Report the number of lines of the listing below containing the string "card", with nothing added.

── The data ──

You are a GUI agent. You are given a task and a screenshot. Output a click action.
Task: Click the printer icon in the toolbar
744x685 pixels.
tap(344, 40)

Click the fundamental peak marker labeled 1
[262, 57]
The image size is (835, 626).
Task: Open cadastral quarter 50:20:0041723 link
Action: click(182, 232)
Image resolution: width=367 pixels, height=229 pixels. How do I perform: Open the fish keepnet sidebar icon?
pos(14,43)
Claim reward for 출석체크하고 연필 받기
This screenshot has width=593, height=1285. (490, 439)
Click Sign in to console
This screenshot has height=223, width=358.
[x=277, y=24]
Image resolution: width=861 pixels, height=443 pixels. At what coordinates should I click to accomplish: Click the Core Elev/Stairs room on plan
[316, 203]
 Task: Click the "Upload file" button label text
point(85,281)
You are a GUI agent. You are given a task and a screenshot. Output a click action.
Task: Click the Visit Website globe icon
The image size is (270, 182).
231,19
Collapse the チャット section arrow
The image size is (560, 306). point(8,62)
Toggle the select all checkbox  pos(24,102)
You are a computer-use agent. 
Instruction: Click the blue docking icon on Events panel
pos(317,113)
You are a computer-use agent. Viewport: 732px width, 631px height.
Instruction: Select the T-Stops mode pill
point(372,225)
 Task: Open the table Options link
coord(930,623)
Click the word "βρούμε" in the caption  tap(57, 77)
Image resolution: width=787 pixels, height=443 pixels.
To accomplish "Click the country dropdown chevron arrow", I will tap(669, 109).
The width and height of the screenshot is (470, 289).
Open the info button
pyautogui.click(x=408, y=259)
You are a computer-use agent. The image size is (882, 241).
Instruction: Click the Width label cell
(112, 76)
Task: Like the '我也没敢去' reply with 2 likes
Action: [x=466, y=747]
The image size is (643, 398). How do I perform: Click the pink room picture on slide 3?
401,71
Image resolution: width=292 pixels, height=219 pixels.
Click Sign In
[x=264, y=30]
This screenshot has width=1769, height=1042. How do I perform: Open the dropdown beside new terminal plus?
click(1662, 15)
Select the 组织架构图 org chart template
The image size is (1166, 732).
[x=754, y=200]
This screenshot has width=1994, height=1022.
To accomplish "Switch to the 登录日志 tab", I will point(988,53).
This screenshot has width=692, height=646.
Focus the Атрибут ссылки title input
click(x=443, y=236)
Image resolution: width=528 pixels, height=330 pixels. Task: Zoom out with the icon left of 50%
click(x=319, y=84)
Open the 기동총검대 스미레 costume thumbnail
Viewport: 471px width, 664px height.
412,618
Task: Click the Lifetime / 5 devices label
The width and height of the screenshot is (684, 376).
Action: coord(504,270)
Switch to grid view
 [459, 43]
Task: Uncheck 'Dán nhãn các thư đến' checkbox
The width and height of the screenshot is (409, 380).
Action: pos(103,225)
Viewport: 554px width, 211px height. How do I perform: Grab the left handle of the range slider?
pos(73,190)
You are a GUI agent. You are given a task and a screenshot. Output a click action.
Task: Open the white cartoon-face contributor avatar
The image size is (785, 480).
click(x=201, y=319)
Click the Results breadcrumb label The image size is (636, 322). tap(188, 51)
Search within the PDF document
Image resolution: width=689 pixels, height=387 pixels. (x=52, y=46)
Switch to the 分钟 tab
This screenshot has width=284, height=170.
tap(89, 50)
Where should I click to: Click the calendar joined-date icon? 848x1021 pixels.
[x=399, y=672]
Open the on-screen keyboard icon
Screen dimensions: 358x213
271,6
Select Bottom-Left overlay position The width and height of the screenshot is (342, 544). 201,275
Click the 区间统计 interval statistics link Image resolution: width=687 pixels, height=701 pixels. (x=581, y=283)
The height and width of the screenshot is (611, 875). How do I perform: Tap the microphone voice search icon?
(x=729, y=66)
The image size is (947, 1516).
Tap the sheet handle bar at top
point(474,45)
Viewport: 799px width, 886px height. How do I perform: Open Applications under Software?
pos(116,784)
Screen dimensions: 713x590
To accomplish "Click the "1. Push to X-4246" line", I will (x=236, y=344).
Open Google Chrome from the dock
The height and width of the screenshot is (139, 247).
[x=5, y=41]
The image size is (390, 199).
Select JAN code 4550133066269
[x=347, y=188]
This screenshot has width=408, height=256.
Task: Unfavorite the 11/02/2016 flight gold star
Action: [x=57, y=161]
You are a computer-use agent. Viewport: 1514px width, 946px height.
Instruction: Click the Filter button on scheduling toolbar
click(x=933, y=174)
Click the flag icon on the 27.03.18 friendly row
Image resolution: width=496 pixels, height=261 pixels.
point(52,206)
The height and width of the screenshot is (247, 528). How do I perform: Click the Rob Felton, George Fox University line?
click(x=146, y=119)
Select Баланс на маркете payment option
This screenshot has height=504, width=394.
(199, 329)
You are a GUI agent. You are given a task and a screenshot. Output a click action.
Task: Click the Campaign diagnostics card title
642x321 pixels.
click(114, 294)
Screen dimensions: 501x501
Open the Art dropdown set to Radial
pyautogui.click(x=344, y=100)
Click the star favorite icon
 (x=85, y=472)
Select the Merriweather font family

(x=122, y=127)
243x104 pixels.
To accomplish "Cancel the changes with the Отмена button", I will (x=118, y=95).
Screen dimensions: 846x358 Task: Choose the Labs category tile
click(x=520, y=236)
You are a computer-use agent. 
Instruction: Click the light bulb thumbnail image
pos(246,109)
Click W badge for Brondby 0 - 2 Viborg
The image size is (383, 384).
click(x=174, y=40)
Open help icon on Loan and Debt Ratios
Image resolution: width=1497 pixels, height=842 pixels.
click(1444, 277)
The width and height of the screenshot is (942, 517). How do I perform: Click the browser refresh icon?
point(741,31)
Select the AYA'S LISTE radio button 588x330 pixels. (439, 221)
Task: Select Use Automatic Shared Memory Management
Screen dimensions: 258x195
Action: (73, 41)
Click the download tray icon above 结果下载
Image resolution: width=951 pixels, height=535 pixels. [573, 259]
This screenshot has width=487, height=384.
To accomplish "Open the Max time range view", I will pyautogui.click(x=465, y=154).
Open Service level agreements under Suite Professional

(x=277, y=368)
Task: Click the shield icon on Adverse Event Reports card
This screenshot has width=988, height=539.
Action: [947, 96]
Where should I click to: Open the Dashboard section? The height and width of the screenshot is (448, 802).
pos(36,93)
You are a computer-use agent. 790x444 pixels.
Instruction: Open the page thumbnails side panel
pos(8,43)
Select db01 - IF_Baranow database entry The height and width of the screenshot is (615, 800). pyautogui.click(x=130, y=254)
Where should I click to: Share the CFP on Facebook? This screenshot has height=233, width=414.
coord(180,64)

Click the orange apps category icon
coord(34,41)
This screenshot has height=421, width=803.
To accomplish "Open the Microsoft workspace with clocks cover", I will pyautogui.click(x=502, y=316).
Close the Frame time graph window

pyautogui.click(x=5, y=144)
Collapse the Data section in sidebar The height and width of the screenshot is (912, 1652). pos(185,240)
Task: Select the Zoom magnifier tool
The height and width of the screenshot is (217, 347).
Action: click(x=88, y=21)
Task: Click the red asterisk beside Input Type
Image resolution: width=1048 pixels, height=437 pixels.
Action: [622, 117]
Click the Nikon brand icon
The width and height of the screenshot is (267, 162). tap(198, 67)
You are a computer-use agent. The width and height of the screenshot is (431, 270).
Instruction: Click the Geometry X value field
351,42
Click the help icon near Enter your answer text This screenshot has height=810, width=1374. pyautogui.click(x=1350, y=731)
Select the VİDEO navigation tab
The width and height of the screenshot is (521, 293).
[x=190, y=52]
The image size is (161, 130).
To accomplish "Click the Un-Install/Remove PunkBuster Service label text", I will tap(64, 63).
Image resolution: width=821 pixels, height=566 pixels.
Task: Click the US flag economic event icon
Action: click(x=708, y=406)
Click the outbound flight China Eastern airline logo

───

# Reply to the task
2